▶ Problem requirements
The pictures are to be left out, and all remaining data is to be transcribed exactly as it appears.

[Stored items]

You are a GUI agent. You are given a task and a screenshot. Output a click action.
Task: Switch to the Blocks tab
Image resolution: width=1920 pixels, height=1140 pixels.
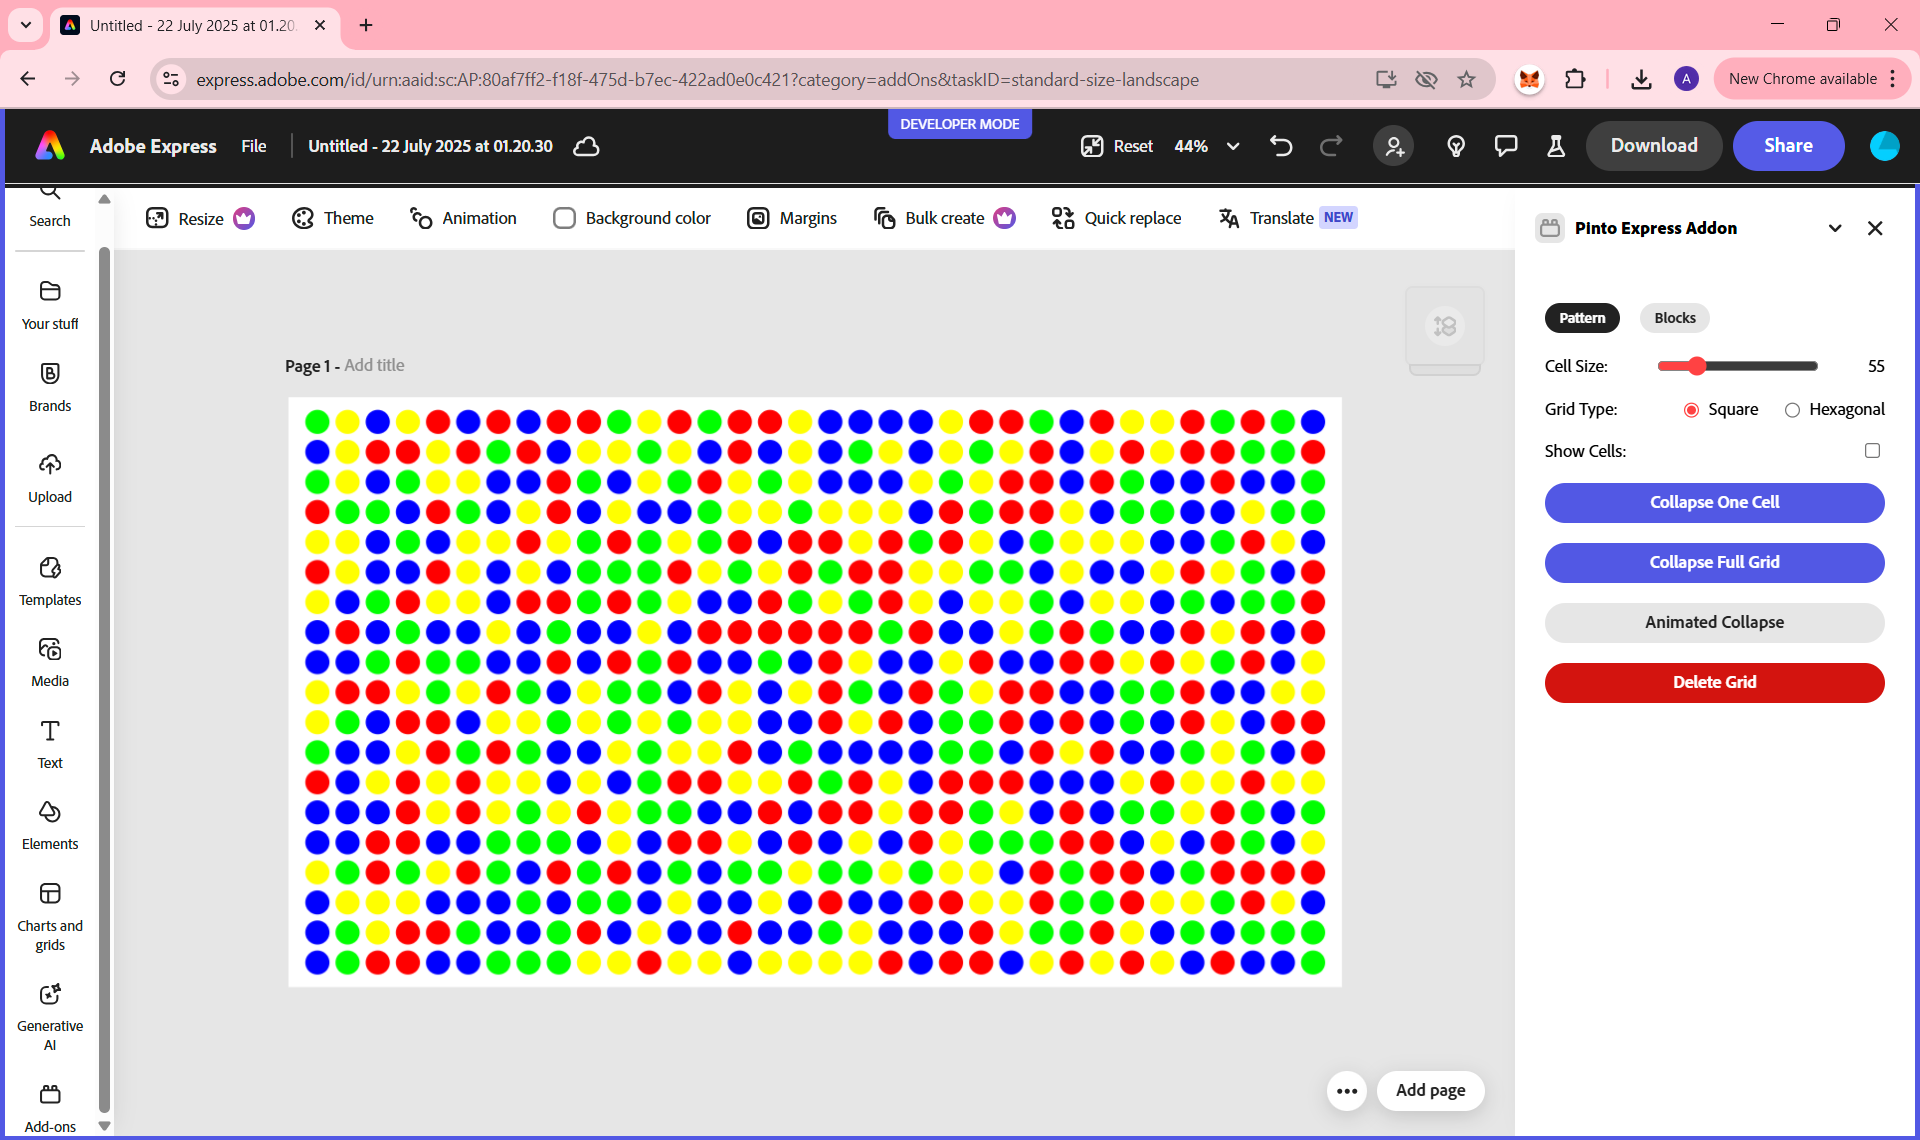1674,318
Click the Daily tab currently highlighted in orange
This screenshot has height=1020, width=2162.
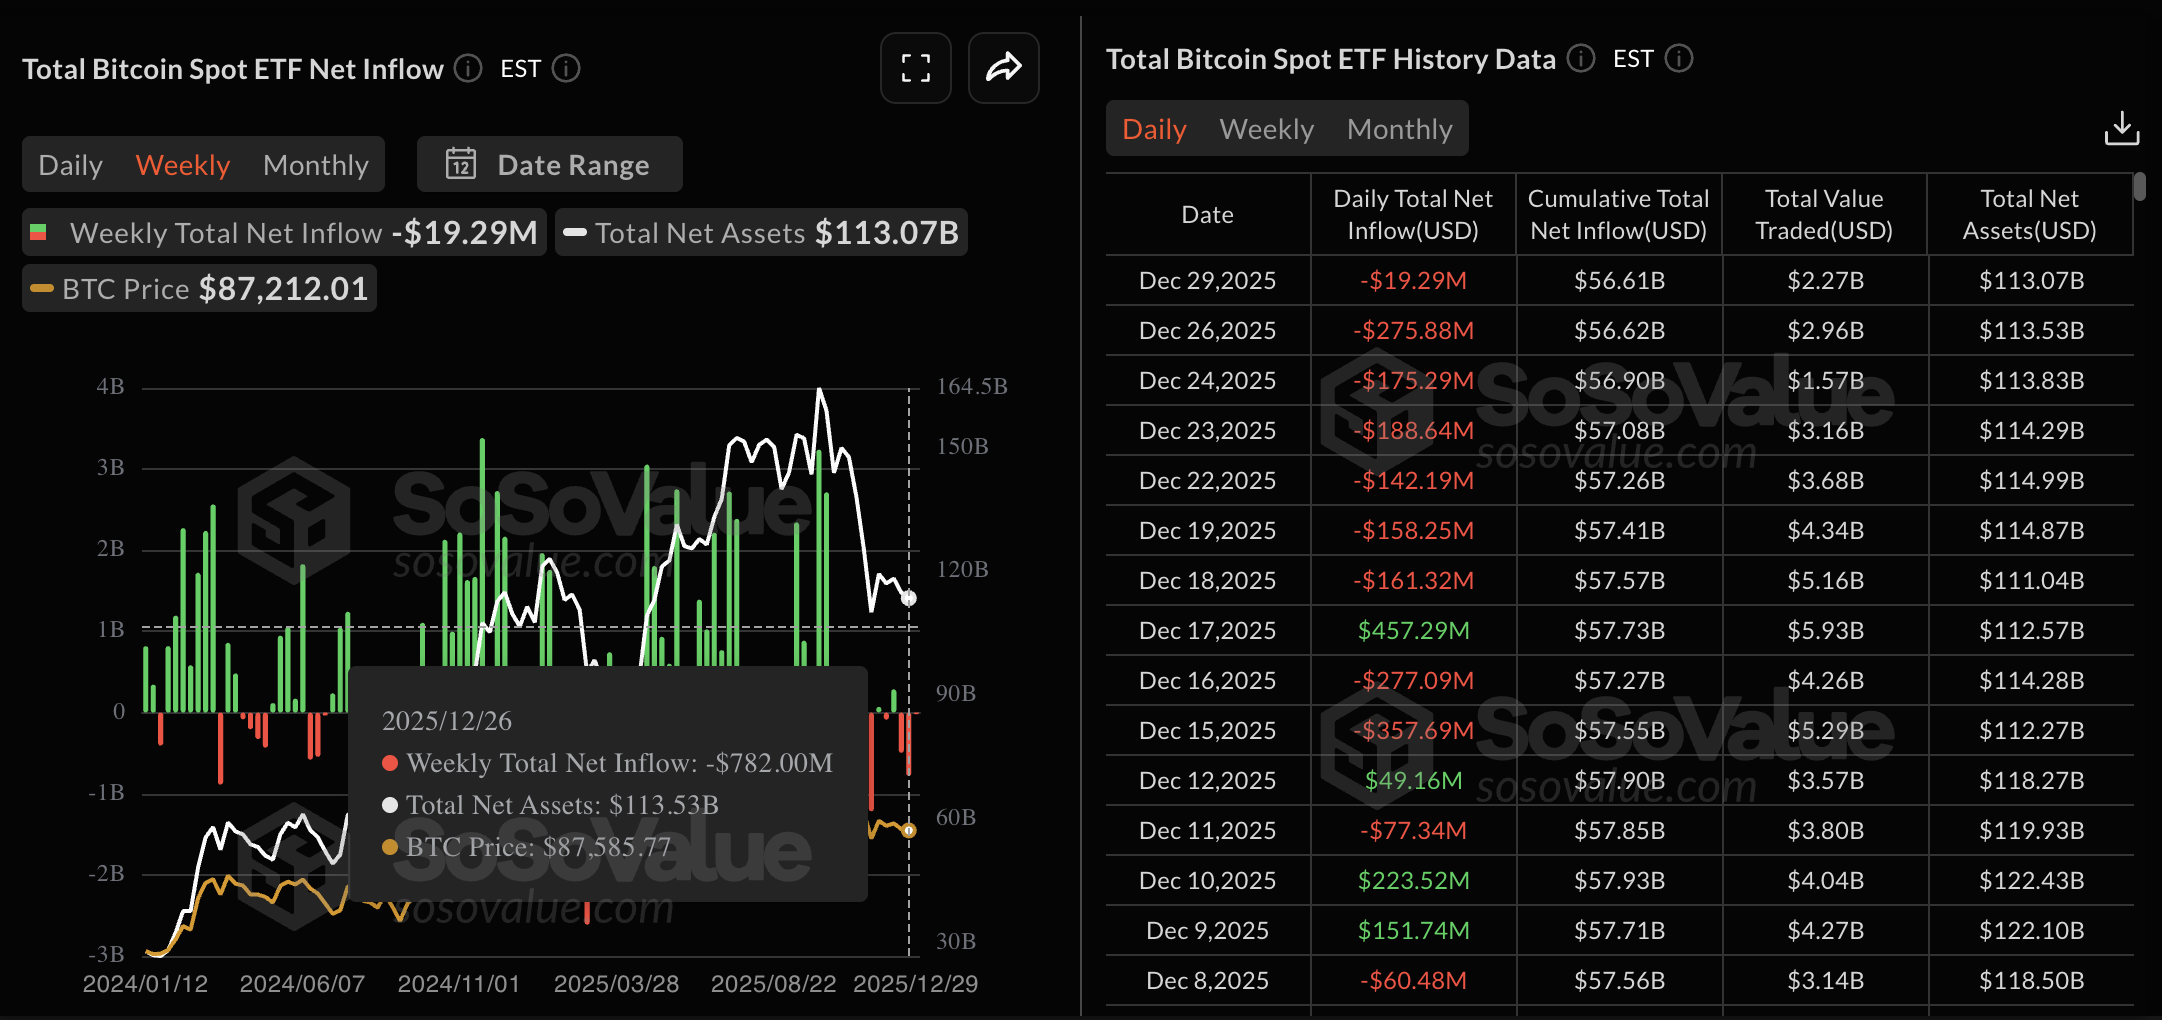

▶ Written solution
You are a GUI agent. You are given a task and a screenshot. Output a click action.
Task: Switch to the Blocks tab
Image resolution: width=1920 pixels, height=1140 pixels.
1674,318
Click the Daily tab currently highlighted in orange
This screenshot has height=1020, width=2162.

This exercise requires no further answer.